Creano alleanze sempre più vaste
Gli attori sociali locali tendono, per loro natura, a creare reti complesse a livello nazionale e internazionale che “sommano” e generalizzano le singole opposizione locali in una meta opposizione che ideologizza, istituzionalizza il confitto: generalizza l’opposizione verso tutti i nuovi progetti infrastrutturali che arriva a contestare la scelta stessa di affidare a imprese gestite con logiche privatistiche (anche se di proprietà e di controllo pubblici) sistemi di infrastrutture. Il caso TAV è esemplare.

Che finiscono nel complottismo.
Cioè nello spiegare i comportamenti strategici e relazionali delle imprese di infrastrutture, immaginando che esse sono motivate da qualche insieme di ragioni occulte e tendenzialmente perverse.
Usare la teoria del complotto è un ottimo modo per giustificare un conflitto permanente effettivo che è il modo più semplice di affermare la propria identità. Infatti, tutte le spiegazioni, le illustrazioni, le giustificazioni che la loro controparte può dare sono solo una ulteriore conferma del complotto. La teoria del complotto esorcizza completamente il dialogo.

… e costruisce un gioco complessivo a somma negativa.

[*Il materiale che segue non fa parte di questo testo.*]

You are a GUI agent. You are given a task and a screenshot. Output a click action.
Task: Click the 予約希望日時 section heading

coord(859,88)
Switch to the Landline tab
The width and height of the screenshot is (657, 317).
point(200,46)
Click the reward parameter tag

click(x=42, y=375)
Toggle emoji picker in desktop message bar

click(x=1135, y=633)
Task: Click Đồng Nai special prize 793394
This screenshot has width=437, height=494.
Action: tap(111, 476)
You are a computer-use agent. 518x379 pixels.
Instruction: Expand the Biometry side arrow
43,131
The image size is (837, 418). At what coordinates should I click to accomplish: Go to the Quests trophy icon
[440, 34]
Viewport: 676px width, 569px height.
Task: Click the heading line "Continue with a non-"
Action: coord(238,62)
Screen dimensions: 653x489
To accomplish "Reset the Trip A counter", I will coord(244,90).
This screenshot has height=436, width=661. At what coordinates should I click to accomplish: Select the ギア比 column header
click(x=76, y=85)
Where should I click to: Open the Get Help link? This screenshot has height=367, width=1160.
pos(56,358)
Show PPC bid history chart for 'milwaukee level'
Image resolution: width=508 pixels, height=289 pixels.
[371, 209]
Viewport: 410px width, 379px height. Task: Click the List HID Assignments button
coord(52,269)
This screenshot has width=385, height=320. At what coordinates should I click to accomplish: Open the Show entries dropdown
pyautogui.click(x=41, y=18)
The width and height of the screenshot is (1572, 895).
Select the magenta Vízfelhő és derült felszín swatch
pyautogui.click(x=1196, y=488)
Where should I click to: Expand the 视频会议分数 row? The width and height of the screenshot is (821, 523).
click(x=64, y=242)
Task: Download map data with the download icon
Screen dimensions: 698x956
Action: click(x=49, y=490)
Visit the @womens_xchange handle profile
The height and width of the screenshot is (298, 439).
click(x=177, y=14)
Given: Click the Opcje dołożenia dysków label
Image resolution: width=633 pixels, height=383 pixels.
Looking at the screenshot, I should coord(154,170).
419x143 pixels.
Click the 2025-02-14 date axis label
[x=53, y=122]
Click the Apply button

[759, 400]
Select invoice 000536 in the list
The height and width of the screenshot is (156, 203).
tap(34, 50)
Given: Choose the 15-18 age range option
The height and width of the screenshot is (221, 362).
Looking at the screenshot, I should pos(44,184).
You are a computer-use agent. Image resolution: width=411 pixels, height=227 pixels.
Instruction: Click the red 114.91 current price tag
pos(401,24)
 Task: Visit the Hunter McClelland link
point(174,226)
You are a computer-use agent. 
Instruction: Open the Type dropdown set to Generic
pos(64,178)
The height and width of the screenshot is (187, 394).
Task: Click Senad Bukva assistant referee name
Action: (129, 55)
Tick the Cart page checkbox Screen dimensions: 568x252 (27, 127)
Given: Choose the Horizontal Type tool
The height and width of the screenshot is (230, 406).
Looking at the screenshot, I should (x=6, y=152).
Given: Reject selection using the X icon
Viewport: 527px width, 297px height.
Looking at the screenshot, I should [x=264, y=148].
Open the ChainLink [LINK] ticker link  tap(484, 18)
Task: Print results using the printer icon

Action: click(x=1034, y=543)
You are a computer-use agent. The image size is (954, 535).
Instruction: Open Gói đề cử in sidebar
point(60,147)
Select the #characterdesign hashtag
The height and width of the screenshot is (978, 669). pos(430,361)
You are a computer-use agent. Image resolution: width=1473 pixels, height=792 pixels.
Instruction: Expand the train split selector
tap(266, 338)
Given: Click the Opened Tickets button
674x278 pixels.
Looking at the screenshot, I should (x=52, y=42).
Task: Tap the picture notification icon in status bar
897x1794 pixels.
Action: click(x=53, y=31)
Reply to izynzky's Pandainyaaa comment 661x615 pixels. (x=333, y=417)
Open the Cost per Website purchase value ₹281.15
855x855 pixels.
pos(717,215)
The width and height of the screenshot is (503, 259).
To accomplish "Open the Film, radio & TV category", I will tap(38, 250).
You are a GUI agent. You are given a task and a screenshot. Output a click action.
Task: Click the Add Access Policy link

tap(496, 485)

Questa conflittualità prima locale e, poi, complessiva, genera un gioco sociale a somma negativa. E’ negativo per gli shareholder che vengono danneggiati da questo “vulnus” alle operatività, e, quindi, alle performance patrimoniali, economiche, finanziarie e sul valore delle azioni delle Società in cui hanno investito. Ma lo è anche per il sistema degli stakeholder oppositori che vedono rallentata o bloccata la realizzazione di opere che molto spesso servono sia allo sviluppo delle economie locali sia allo sviluppo del Sistema Paese.